Feldman: You raise a good point, and while I'm assuming it's a race, it also might not be. He could make this move with any ace as well and in those situations, we're way ahead (except for A-K and A-Q). Don't we always look for spots against weaker opponents to take advantage? This could be a mistake on his behalf and I think we need to take that into consideration before we just throw our hand away.
Of course I also like folding and keeping our chip lead. With the blinds increasing and the bubble approaching, we will be able to use our aggression and pad our stack. I'm always talking about picking better spots and while this might not be the best spot, these turbo tournaments offer us different and more limited opportunities to take advantage.
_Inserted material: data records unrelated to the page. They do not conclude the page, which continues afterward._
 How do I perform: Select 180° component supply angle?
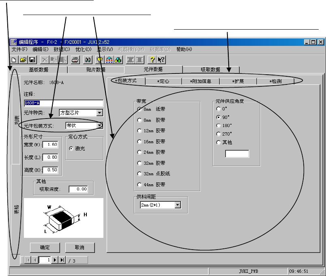219,126

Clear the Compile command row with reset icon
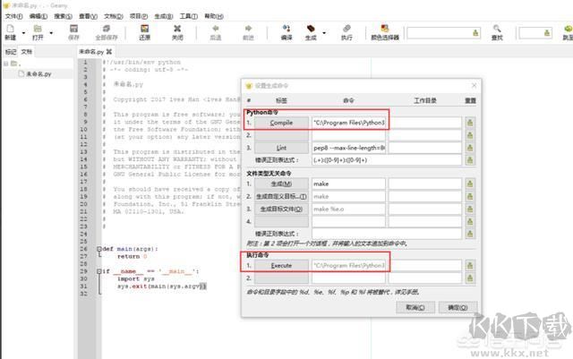pyautogui.click(x=470, y=122)
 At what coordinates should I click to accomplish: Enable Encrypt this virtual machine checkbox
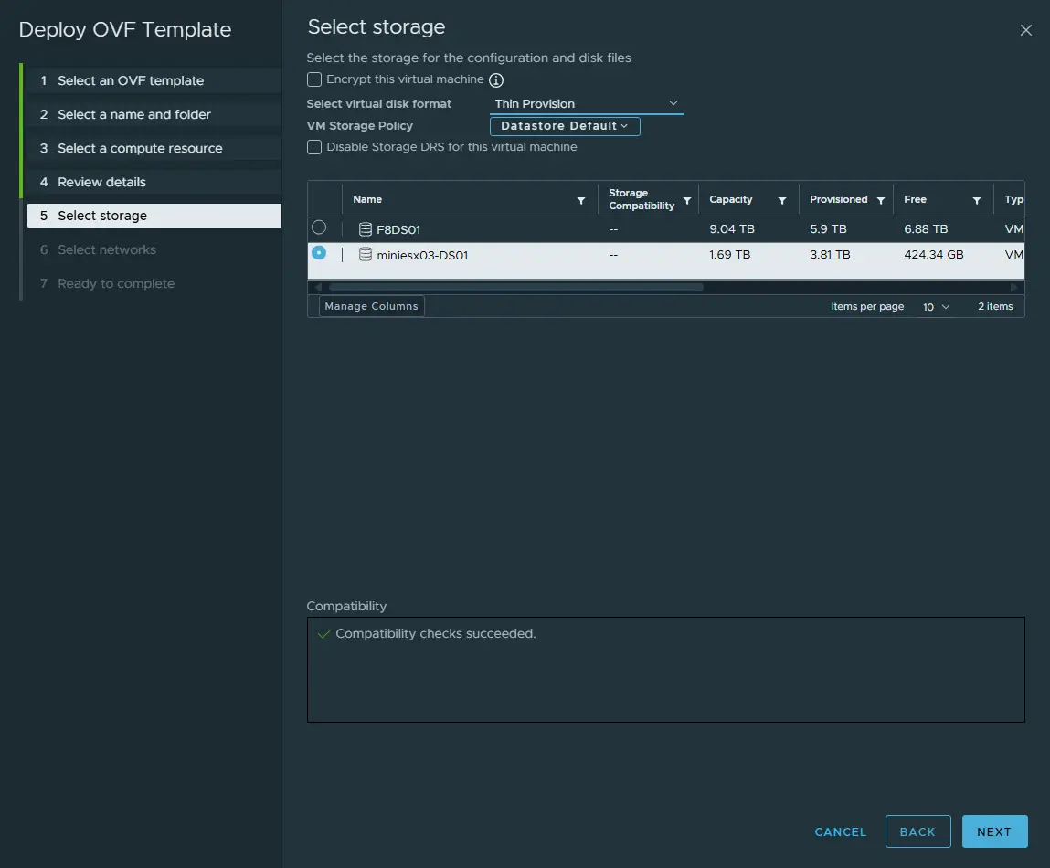[x=314, y=79]
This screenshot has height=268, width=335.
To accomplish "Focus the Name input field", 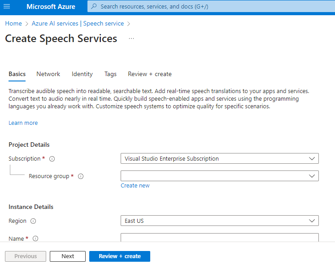I will click(219, 238).
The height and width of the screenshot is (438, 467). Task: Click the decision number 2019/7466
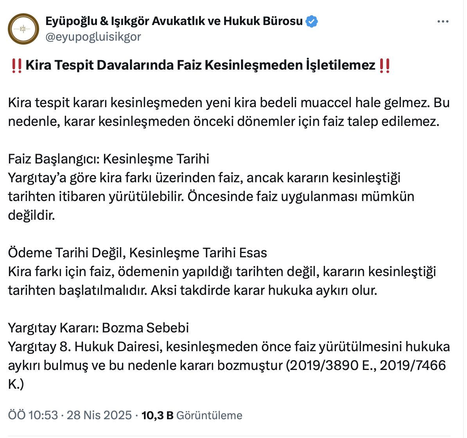(x=413, y=365)
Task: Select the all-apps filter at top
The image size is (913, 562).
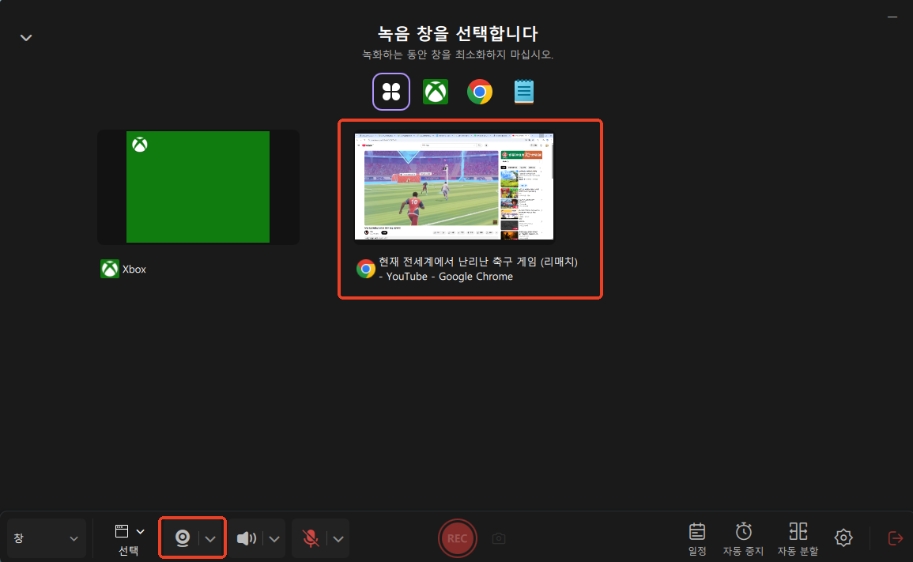Action: (391, 91)
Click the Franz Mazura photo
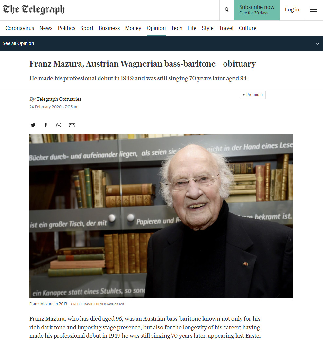 [161, 216]
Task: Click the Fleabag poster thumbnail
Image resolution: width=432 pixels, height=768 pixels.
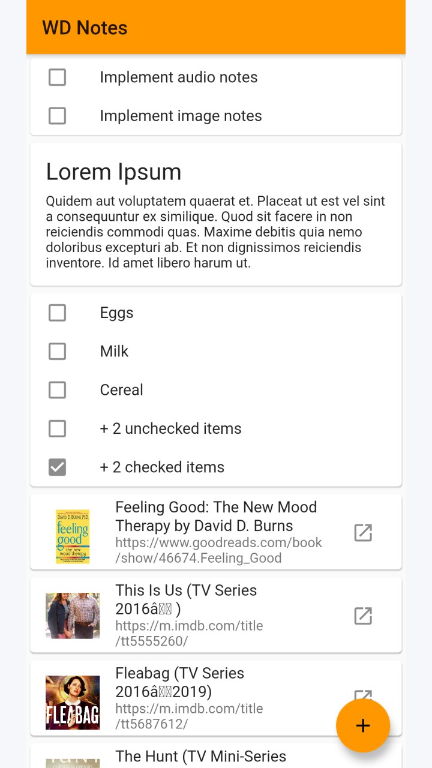Action: coord(73,703)
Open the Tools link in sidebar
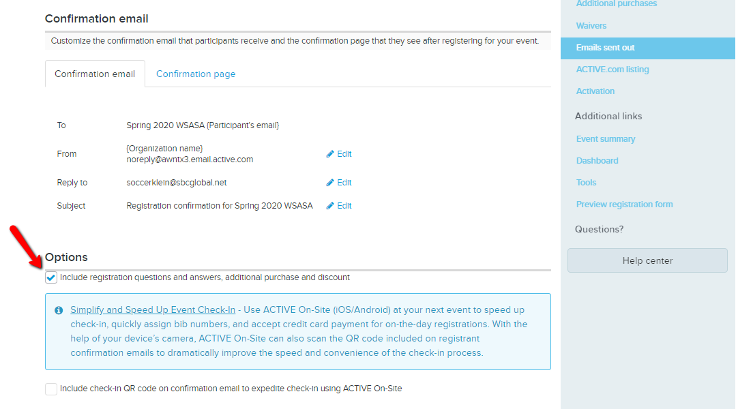This screenshot has height=409, width=738. tap(586, 183)
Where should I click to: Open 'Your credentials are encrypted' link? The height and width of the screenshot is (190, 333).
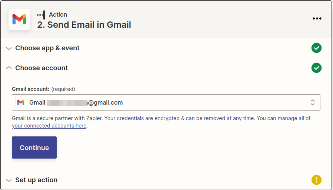point(179,118)
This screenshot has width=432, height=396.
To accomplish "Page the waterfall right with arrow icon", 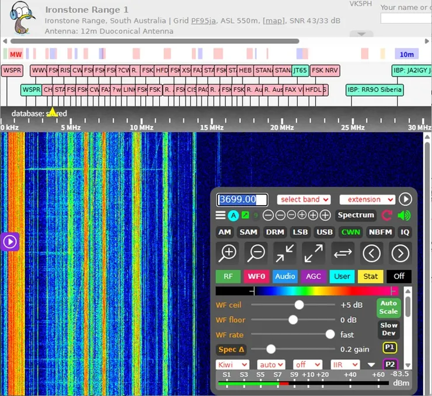I will [x=400, y=253].
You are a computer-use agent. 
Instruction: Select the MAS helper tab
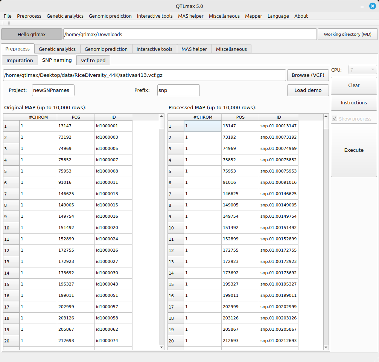194,49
Kornfeld: I couldn't agree more. He may have a weaker hand here, but when all the potential hands are looked at, we basically overall have only a slight edge mathematically. I advocate a fold and finding a better spot to pick up chips.
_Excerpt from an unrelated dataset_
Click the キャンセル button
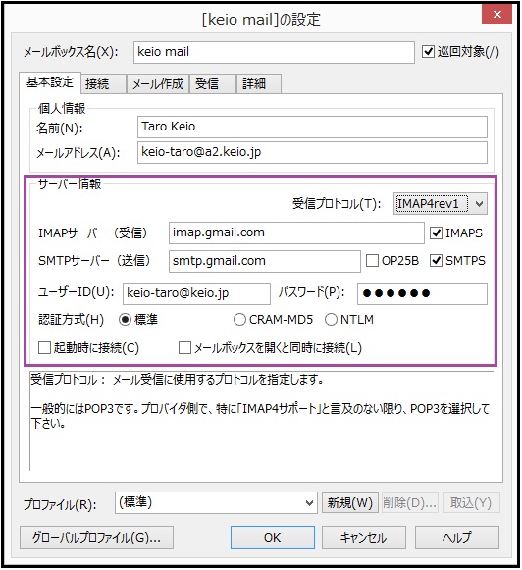Viewport: 522px width, 570px height. click(363, 538)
Feldman: Now that we're both in the same spot, what do you think the percentages are that we're in a race versus we're dominating versus we're dominated?
Kornfeld: I would say it's about 40 percent racing, 35 percent ahead and 25 percent behind. Now, I know that means we have a slight advantage (10 percent) over his range, but I would not want to gamble with just a 55-45 advantage. It's just not worth it with the chip lead and nothing invested in the pot as you will lose almost half of the times you put yourself in this position.
Feldman: But in a turbo tournament, how can you avoid a spot where you believe you may have the advantage? If we really bring the speed of the tournament in as a factor, I think it's very hard for you to throw this hand away since you know he's looking at any ace as a spot to push.
Kornfeld: I know that's possible, but also remember you have the chip lead approaching the bubble. That can be worth a lot more and you have a much higher chance of pushing opponents off marginal hands than your 55 percent chance to win here. If you trust your game, you can pass this spot up for a better one.
What happened: Hero made the call and the blinds folded. The under-the-gun player showed Q-Q and hero was in a 30-70 situation. The board ran out dry and hero's stack was knocked down to $1,100.
Feldman: I'm really shocked he had queens here. Obviously with a premium hand you're trying to maximize value and perhaps he felt that someone would be more likely to call his shove than get enough from the action postflop. I still don't hate the call. Even though hero was wrong this time around, I'd say seven out of 10 times we're going to be in better shape.
Kornfeld: Although I'm surprised at just how strong he was, I think the hero is gambling way too much with a call. I wouldn't say you're in better shape as much as 70 percent or even 60 percent of the time, and way too often you are risking your stack and your position as chip leader on a 50-50 shot. I'd say trust your game and find a better spot.